MINNEAPOLIS -- Veterans, families and the state's top political leaders gathered at Fort Snelling National Cemetery Monday to honor those Minnesotans who made the ultimate sacrifice on behalf of their nation.

The state's official Memorial Day ceremony drew thousands to the military graveyard where nearly 200,000 veterans and family members are buried.

"They were our friends, our neighbors, our fathers, our sons and daughters, brothers and sisters and, yes, even our mothers,"  Command Sgt. Major (Retired) Douglas Julin of the Minnesota National Guard told the crowd.

"Ordinary people leading ordinary lives, asked to make extraordinary sacrifices for their country. They all died for a cause greater than themselves."

On a holiday that began after the Civil War as Decoration Day the focus was on those who've died and those they left behind.

"We think about the 98 Minnesotans who lost their lives in the most recent wars, and many thousands before," Gov.
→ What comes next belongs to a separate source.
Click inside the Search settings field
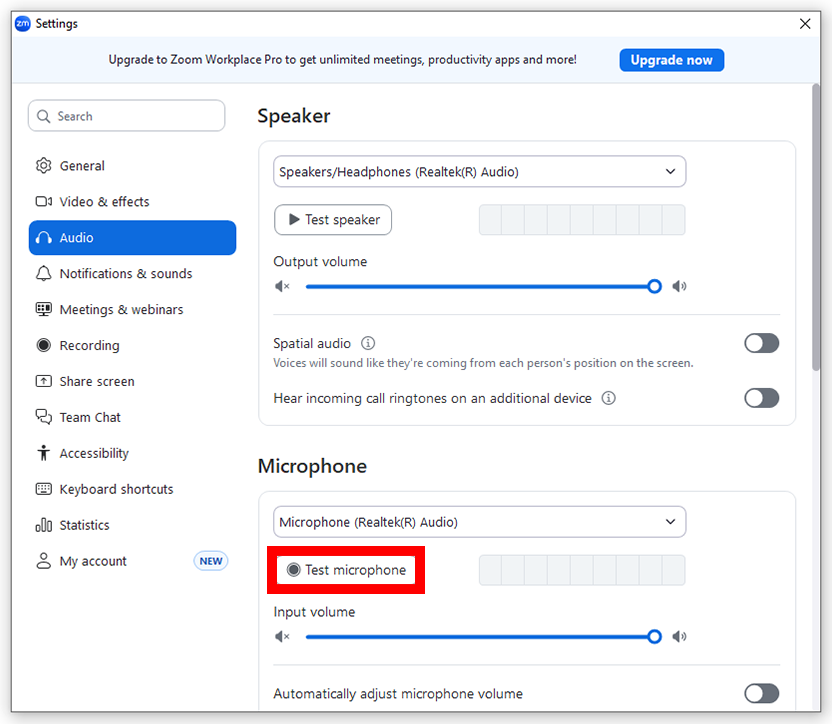[x=126, y=115]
Mark Dayton told KARE.  "We owe them all a debt of tremendous gratitude, and the families too who suffered."

And those who came to the ceremony weren't just thinking about those who were killed in action, but also those who died of suicide and other lingering, service-related illnesses.

Sen. Amy Klobuchar continues to push for a bill she co-authored with Sen. Thom Tillis of North Carolina, to get help for veterans who were exposed to toxins from burn pits in the Iraq war.

"Amie Muller, a young mom with three kids left her husband Brian, sadly died this year simply because she served," Klobuchar told KARE. "She was located next to a dangerous burn pit and she came home and got pancreatic cancer."

The Memorial Day Ceremony is a very public ceremony, but many of those who travel to Fort Snelling National Cemetery are there for very personal reasons, visiting the graves of friends and loved ones.

"My father's here, my brother-in-law's brother is here, a lot of my friends' dads and a couple of friends," Butch Fischer, a Vietnam War veteran who lives in Veseli Township in Rice County, explained.

He said he's awe struck by the site of so many headstones, of veterans and their spouses.

"It's just unbelievable. It's just an awesome place," Fischer explained. "Just hard to believe there are so many thousand veterans in one place like this."

Those who converged on the cemetery Monday were thinking of people they knew, or people they never had a chance to know; men and women whose lives were cut short so that others could be free.